Passage shown:
·····

Considering the sad brevity of his life, his biography is surprisingly lengthy. I’m talking about Thomas Chatterton (1752-70) who was the archetypal ‘tragic poet’, a supremely talented wordsmith who took his own life aged just 17. Born in Bristol, to a father who was a ‘sub-chanter’ (assistant cantor) at the cathedral and master of a charity school, young Thomas would not know his dad (another Thomas), who died in the August preceding his birth. It wasn’t exactly an auspicious start. It did not augur well, you might say.

Thomas’ mum, Sarah, was then a poor schoolmistress and needlewoman, trying to bring up her son and his elder sister as best she could. Home was literally ‘beneath the shadow of St Mary Redcliffe’ where it is mooted Chatterton’s antecedents had been either sextons or masons, their connection to that noble edifice dating back to Elizabeth I’s reign. The church provided Thomas with inspiration, both with its Gothic architecture and its memorials to Bristol worthies.

We can still see where Thomas and his sister grew up and experience what ‘beneath the shadow’ meant. His former home is still there (a café today) with a plaque to the right of the doorway recording that the poet was born there in 1752 (in what was the schoolmaster’s house). The building is across the road from St Mary’s, separated from it by busy Redcliffe Way. Between the café and the road is a wall, which is all that remains of the school (c.1739), where Chatterton’s dad had been master. It looks incongruous today as what looks like the school’s front wall is illogically close to the house/café’s side wall. The school was actually demolished in 1939, however, to widen the then Pile Street into Redcliffe Way, with the school’s façade being rebuilt on the line of what would have been its back wall. Now, it all makes sense.

·····

Task objective:
Answer these from the passage about Thomas Chatterton:
(a) What two jobs did Chatterton's father hold?
(b) What was his mother's name, and how did she earn a living?
(c) In what year was the school demolished, and why?

·····

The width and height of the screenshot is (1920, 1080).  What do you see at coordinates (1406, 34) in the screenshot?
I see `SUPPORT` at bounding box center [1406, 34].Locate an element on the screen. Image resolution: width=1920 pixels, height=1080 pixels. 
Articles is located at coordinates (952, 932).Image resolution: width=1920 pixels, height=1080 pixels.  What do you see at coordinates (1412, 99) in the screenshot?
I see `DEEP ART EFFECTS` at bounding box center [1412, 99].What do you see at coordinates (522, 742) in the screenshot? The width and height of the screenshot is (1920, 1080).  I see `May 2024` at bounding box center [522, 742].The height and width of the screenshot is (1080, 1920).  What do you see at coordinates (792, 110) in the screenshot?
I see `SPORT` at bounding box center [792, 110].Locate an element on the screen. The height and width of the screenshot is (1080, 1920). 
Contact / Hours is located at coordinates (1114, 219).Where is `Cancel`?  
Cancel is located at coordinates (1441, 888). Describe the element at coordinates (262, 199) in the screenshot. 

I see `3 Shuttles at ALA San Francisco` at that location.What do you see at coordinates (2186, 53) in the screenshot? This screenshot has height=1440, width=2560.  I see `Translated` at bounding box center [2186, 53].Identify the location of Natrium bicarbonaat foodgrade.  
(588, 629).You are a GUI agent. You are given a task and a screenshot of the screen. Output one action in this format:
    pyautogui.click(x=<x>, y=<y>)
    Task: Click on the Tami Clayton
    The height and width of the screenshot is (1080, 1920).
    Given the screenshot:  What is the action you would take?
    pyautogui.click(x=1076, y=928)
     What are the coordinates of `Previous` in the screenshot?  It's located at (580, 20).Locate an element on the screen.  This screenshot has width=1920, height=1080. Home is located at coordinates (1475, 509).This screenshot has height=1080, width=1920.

·····

Answer to this task:
(a) He was a sub-chanter (assistant cantor) at the cathedral and master of a charity school.
(b) Her name was Sarah, and she was a schoolmistress and needlewoman.
(c) It was demolished in 1939 to widen Pile Street into Redcliffe Way.